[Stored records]
========
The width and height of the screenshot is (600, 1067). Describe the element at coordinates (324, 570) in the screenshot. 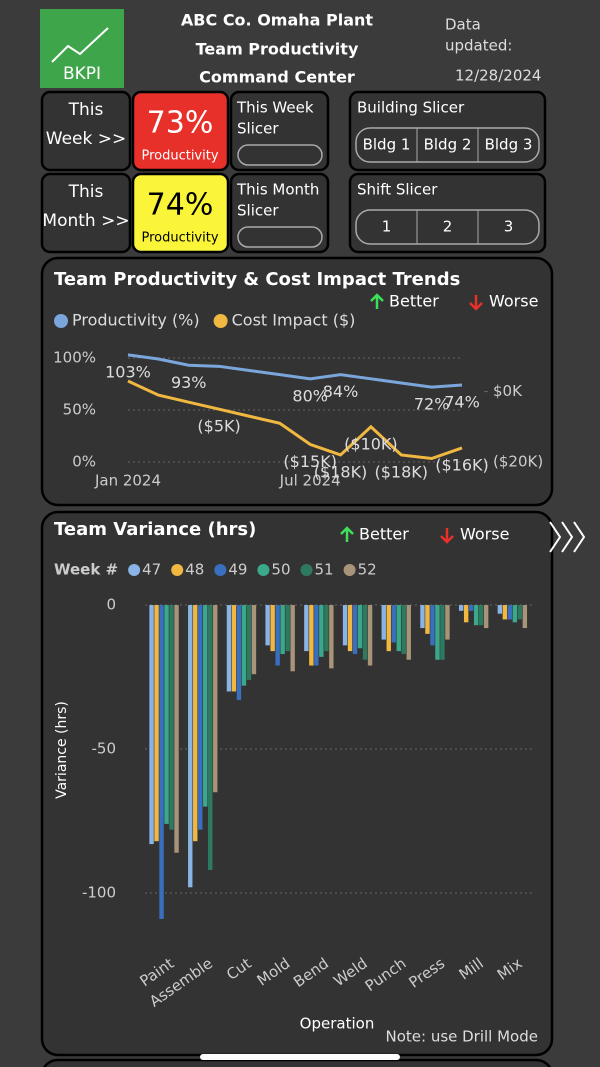

I see `legend-label: 51` at that location.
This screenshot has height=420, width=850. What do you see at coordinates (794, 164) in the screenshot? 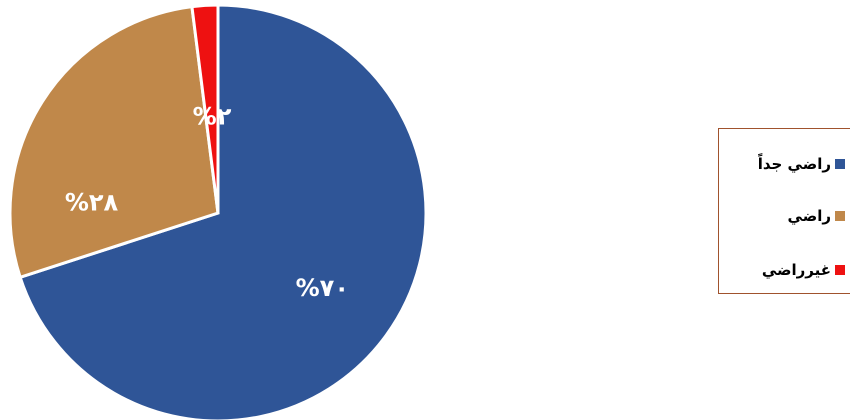
I see `legend-label-very-satisfied: راضي جداً` at bounding box center [794, 164].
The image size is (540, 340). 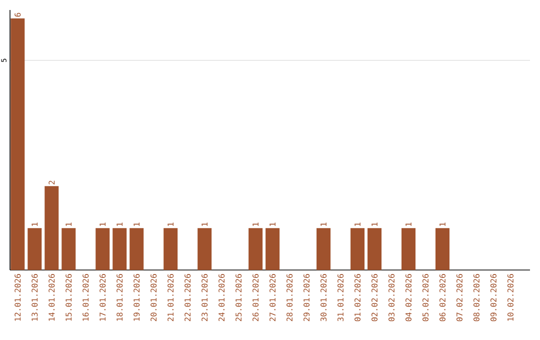 I want to click on x-tick-label: 22.01.2026, so click(x=188, y=298).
========
Reproduce verbatim the stretch of the records from the very beginning through the line containing "at that location.", including that line, and leave the pictures out of your answer.

The width and height of the screenshot is (600, 1067). Describe the element at coordinates (324, 570) in the screenshot. 

I see `legend-label: 51` at that location.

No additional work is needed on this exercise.